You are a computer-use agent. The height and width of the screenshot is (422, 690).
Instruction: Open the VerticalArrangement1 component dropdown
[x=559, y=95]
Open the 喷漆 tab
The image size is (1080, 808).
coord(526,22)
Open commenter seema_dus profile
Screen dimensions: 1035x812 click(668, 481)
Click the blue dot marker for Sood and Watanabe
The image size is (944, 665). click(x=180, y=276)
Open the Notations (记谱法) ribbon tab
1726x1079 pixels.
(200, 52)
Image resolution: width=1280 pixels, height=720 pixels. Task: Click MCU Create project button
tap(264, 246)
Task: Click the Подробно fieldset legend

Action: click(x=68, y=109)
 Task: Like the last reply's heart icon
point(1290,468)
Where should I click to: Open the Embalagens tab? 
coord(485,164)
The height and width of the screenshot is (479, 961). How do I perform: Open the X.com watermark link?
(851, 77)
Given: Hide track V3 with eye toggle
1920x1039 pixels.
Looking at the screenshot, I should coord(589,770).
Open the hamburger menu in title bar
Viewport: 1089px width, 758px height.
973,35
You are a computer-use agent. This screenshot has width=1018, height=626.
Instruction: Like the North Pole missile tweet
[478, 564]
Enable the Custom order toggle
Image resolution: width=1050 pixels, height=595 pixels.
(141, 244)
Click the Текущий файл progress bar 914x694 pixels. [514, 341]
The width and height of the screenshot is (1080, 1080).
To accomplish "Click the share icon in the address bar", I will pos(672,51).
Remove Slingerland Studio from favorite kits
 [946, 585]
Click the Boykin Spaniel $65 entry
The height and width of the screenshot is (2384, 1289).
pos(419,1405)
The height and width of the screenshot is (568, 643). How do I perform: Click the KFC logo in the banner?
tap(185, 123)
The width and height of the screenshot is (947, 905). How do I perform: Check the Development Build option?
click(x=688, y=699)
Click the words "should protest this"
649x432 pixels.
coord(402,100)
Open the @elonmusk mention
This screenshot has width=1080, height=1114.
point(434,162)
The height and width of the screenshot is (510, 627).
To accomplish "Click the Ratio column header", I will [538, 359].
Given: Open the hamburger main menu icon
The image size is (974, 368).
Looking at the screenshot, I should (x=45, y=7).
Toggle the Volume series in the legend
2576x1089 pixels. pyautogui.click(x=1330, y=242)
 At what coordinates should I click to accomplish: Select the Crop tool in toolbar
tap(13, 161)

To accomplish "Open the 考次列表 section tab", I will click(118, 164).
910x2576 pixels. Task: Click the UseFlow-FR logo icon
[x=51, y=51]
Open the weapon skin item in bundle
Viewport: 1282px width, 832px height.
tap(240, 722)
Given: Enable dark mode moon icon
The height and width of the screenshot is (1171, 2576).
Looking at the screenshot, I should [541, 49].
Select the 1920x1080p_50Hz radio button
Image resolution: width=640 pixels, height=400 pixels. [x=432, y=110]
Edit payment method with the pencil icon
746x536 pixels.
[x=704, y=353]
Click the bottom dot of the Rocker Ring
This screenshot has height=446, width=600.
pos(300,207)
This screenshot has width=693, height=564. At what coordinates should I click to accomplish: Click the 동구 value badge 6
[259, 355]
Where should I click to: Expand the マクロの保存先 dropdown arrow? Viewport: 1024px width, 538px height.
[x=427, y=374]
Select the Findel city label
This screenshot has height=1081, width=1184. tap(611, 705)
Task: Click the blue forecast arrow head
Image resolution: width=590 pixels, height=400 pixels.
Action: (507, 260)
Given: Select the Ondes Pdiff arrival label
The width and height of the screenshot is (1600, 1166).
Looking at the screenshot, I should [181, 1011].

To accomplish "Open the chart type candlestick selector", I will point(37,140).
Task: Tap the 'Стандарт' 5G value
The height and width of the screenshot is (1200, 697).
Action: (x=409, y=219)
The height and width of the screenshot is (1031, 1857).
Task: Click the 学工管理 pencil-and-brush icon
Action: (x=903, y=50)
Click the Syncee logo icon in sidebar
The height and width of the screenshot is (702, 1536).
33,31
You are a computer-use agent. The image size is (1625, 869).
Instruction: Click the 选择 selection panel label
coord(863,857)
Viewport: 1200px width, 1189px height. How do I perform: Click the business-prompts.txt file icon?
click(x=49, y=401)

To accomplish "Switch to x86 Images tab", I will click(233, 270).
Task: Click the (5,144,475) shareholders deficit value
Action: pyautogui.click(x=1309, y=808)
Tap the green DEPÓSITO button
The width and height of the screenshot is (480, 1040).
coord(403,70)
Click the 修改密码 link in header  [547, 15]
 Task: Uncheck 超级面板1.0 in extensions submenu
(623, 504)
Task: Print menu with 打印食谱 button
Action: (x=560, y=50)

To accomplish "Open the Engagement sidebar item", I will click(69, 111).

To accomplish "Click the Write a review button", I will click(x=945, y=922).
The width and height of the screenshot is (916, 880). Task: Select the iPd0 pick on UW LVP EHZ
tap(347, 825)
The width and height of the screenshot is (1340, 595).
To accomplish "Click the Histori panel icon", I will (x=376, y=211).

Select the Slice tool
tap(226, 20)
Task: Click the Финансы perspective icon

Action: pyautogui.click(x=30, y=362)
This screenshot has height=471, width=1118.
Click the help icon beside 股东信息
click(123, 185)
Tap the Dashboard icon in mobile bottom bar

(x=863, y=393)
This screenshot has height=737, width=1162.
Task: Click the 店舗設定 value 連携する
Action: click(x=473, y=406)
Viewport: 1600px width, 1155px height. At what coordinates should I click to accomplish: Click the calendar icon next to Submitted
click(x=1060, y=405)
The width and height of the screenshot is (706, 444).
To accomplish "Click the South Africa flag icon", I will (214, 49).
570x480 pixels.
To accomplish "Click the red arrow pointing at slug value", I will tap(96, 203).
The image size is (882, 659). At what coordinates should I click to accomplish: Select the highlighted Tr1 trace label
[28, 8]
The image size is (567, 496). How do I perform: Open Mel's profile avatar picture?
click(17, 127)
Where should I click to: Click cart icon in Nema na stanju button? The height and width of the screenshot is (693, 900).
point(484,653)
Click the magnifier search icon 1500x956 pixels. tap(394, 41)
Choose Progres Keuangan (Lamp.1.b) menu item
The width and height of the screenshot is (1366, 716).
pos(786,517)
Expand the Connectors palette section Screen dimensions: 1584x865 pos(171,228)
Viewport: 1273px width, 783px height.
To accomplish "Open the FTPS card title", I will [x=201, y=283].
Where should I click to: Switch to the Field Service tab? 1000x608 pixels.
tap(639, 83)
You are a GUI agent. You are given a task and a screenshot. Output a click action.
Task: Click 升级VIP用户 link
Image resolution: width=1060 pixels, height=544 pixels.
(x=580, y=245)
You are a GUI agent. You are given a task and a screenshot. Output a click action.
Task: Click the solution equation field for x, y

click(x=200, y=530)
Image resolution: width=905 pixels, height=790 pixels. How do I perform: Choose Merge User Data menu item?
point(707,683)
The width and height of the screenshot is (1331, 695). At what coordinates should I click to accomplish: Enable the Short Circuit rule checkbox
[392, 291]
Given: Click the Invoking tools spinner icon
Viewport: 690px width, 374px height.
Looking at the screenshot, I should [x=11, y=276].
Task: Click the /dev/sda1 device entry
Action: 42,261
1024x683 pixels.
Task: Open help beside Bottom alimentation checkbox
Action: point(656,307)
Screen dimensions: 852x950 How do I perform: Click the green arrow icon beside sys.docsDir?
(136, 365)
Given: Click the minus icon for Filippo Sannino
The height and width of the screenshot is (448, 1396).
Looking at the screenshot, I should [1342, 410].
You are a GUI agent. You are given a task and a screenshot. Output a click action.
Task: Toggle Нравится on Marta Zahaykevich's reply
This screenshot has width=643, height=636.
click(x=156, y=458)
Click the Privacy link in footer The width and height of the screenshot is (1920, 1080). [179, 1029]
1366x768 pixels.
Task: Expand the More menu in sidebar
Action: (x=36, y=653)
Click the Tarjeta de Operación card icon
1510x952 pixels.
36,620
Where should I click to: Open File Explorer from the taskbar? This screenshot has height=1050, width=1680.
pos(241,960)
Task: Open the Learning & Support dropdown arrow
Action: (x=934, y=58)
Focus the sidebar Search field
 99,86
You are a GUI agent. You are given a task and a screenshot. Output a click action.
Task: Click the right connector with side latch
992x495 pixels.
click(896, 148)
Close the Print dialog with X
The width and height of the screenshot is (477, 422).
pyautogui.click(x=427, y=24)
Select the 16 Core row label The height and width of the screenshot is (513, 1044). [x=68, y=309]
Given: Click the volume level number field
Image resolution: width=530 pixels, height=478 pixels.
+--
## Problem description
Output only an exact transcription of the lines above from the one with "649x432 pixels." up to and including the one with "Edit payment method with the pencil icon".

## Exercise answer
649x432 pixels.
coord(402,100)
Open the @elonmusk mention
This screenshot has width=1080, height=1114.
point(434,162)
The height and width of the screenshot is (510, 627).
To accomplish "Click the Ratio column header", I will [538, 359].
Given: Open the hamburger main menu icon
The image size is (974, 368).
Looking at the screenshot, I should (x=45, y=7).
Toggle the Volume series in the legend
2576x1089 pixels. pyautogui.click(x=1330, y=242)
 At what coordinates should I click to accomplish: Select the Crop tool in toolbar
tap(13, 161)

To accomplish "Open the 考次列表 section tab", I will click(118, 164).
910x2576 pixels. Task: Click the UseFlow-FR logo icon
[x=51, y=51]
Open the weapon skin item in bundle
Viewport: 1282px width, 832px height.
tap(240, 722)
Given: Enable dark mode moon icon
The height and width of the screenshot is (1171, 2576).
Looking at the screenshot, I should [541, 49].
Select the 1920x1080p_50Hz radio button
Image resolution: width=640 pixels, height=400 pixels. [x=432, y=110]
Edit payment method with the pencil icon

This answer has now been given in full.